**AIM OF THE TASK**. Copy out and return the lines from the one holding "Open the Categoría field showing Aceites" to the end of the listing below, both included, omitting the pictures.

**DATA SUPPLIED**.
--- START ---
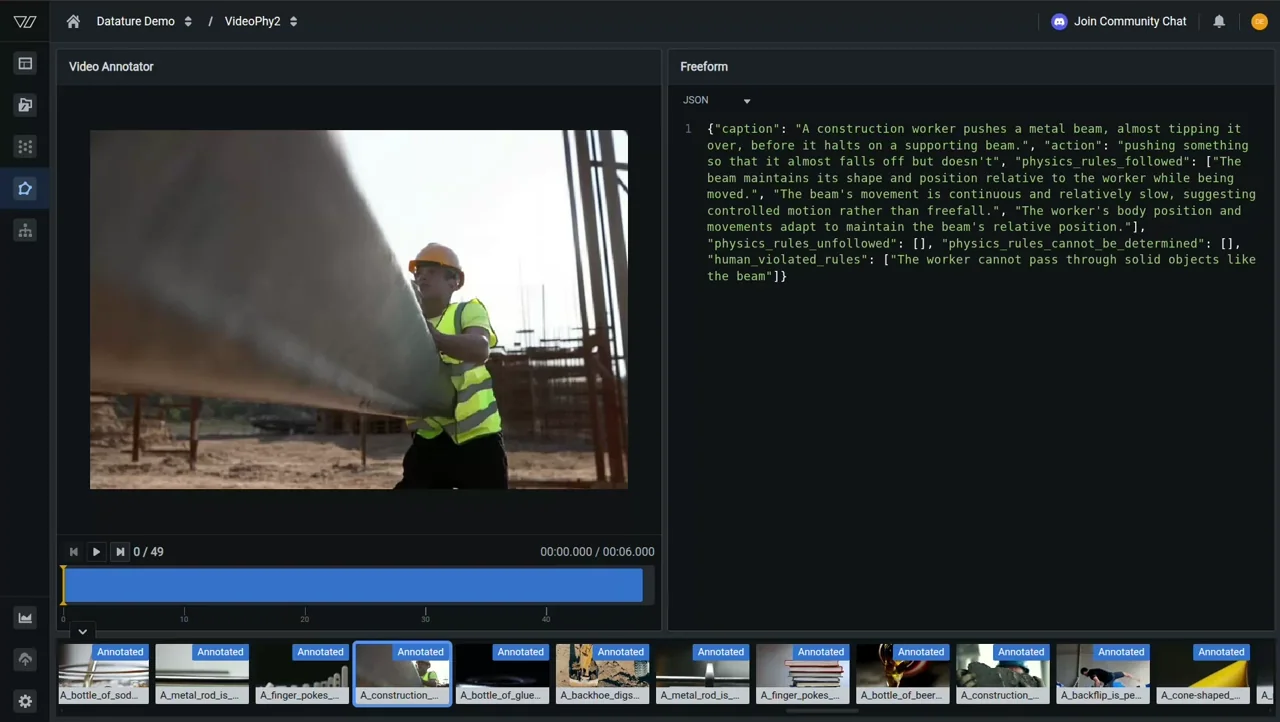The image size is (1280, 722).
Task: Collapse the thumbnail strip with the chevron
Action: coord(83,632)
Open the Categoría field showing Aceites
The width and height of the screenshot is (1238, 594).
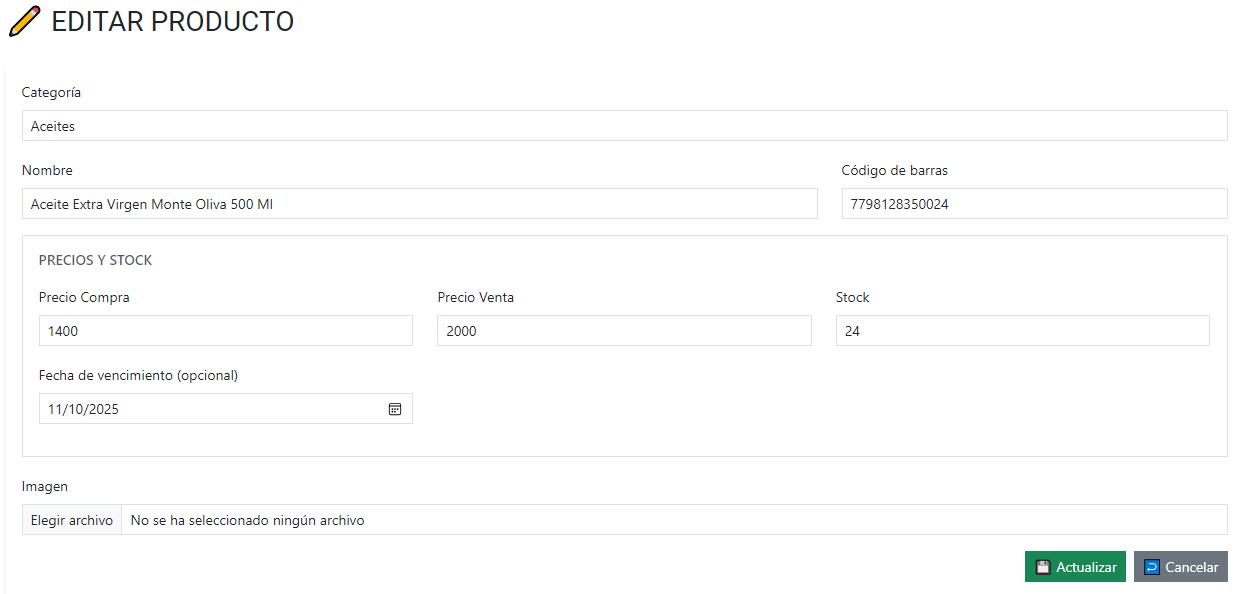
--- END ---
**EXERCISE OUTPUT**.
Open the Categoría field showing Aceites
The width and height of the screenshot is (1238, 594).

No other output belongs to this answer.